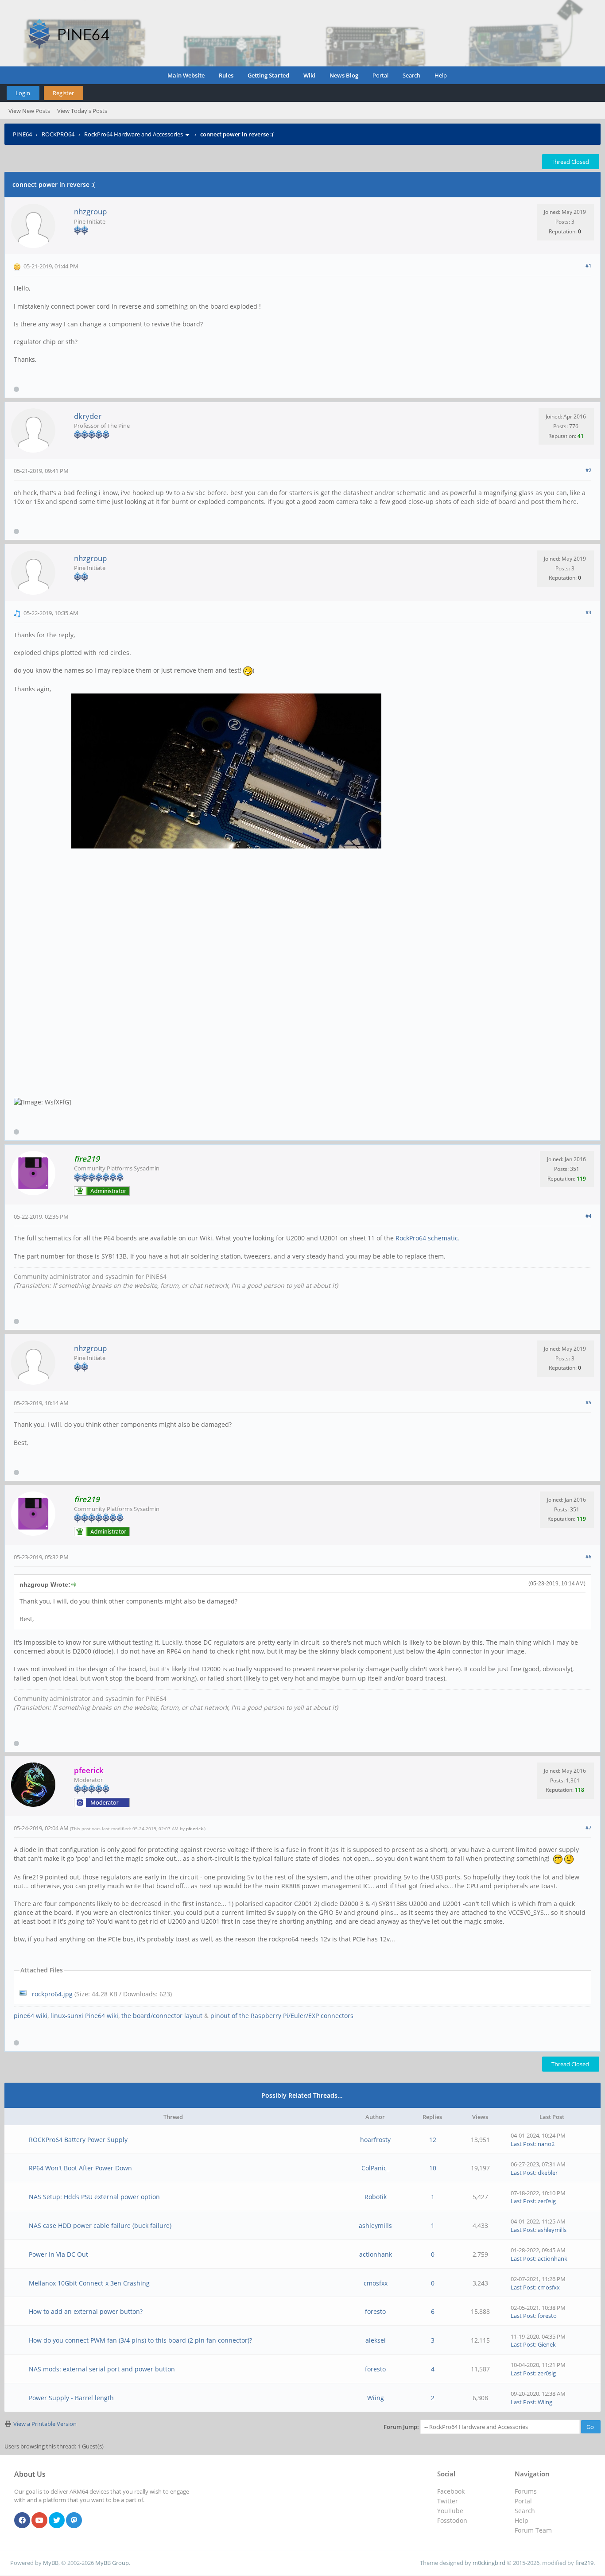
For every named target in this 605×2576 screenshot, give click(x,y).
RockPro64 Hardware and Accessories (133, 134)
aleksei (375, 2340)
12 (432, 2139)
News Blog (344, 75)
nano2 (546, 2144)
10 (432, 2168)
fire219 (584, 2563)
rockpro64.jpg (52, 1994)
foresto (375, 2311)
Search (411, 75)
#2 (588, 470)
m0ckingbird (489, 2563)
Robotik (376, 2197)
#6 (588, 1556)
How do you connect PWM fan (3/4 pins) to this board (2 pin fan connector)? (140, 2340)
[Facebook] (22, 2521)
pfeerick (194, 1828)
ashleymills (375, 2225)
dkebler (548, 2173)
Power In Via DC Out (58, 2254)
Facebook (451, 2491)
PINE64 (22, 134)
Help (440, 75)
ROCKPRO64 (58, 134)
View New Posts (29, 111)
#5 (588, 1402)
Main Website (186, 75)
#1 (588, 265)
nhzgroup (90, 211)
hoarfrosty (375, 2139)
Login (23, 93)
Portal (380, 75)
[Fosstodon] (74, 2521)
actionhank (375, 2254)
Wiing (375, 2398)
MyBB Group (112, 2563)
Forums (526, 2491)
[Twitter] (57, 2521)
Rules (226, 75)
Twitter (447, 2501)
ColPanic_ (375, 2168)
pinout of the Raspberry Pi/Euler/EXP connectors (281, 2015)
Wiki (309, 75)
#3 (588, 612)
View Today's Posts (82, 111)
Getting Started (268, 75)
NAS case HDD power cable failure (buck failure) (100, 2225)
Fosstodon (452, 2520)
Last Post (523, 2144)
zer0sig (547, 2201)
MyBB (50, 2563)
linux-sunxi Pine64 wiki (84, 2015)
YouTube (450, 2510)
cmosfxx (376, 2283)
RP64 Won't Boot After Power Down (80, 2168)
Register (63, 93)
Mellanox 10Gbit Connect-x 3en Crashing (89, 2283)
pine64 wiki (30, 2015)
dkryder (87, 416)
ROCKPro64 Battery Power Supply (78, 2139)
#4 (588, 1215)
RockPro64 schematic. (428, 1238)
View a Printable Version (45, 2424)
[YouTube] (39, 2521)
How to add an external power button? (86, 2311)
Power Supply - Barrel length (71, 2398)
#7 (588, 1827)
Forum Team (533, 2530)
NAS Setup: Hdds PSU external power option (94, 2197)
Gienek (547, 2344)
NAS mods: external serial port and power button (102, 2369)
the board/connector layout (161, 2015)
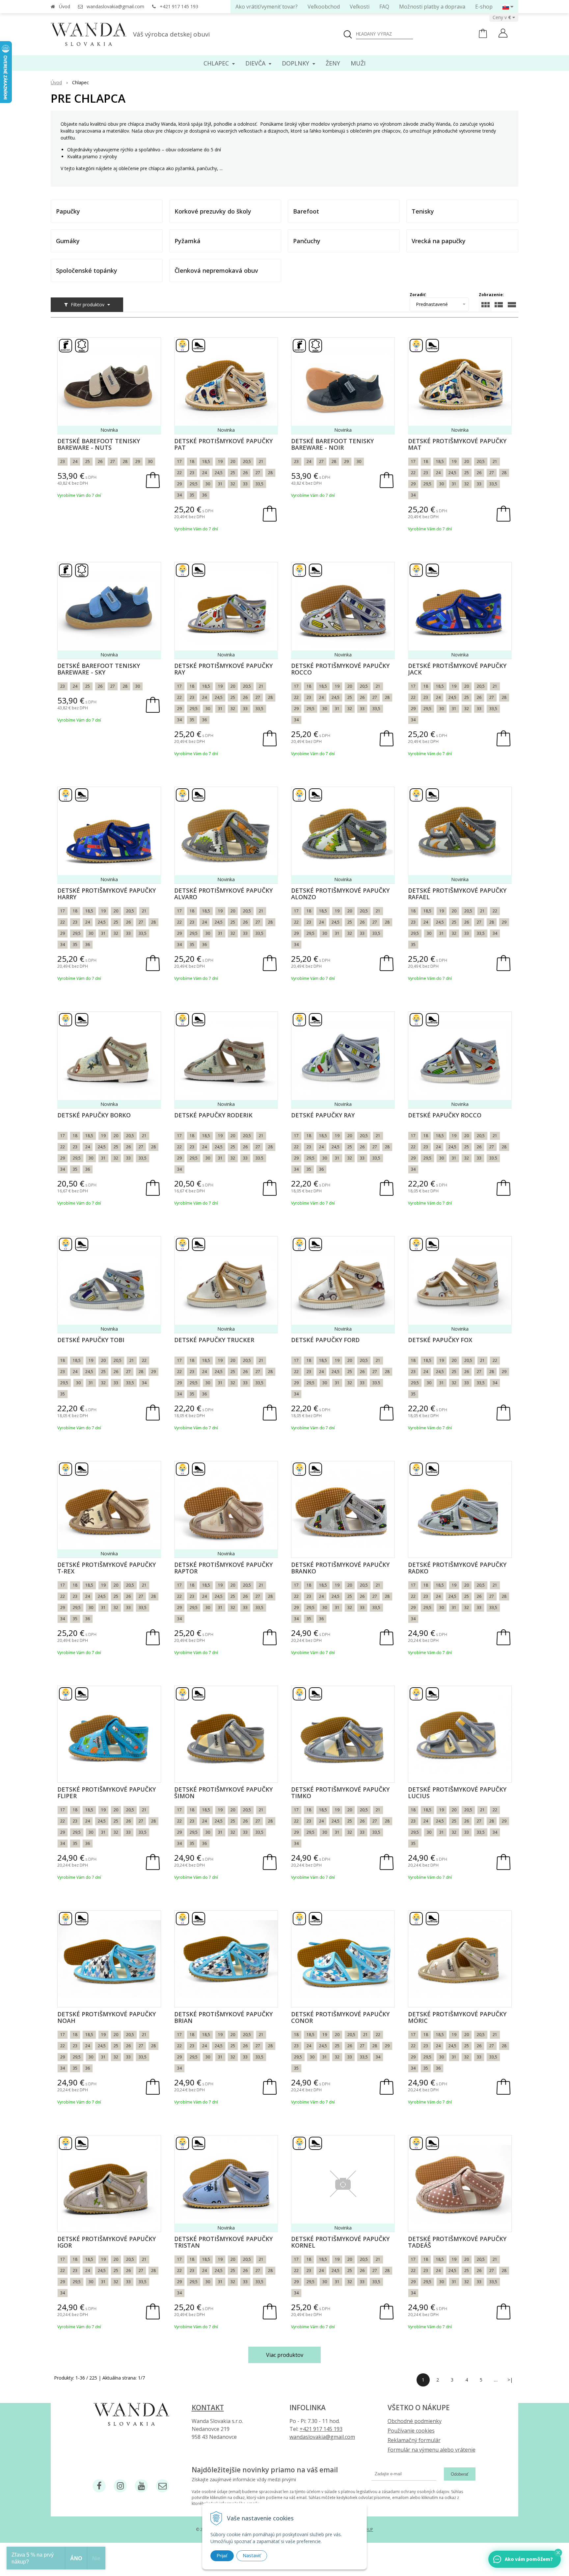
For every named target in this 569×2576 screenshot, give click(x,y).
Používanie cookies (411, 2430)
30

------------------------------------

> [Description of the task] Going back over the entries above, copy word for word every line from the one that has "fire219 (584, 2563)" on through the one that has "ColPanic_ (375, 2168)".

> [Task output]
fire219 (584, 2563)
rockpro64.jpg (52, 1994)
foresto (375, 2311)
Search (411, 75)
#2 (588, 470)
m0ckingbird (489, 2563)
Robotik (376, 2197)
#6 (588, 1556)
How do you connect PWM fan (3/4 pins) to this board (2 pin fan connector)? (140, 2340)
[Facebook] (22, 2521)
pfeerick (194, 1828)
ashleymills (375, 2225)
dkebler (548, 2173)
Power In Via DC Out (58, 2254)
Facebook (451, 2491)
PINE64 (22, 134)
Help (440, 75)
ROCKPRO64 (58, 134)
View New Posts (29, 111)
#5 (588, 1402)
Main Website (186, 75)
#1 (588, 265)
nhzgroup (90, 211)
hoarfrosty (375, 2139)
Login (23, 93)
Portal (380, 75)
[Fosstodon] (74, 2521)
actionhank (375, 2254)
Wiing (375, 2398)
MyBB Group (112, 2563)
Forums (526, 2491)
[Twitter] (57, 2521)
Rules (226, 75)
Twitter (447, 2501)
ColPanic_ (375, 2168)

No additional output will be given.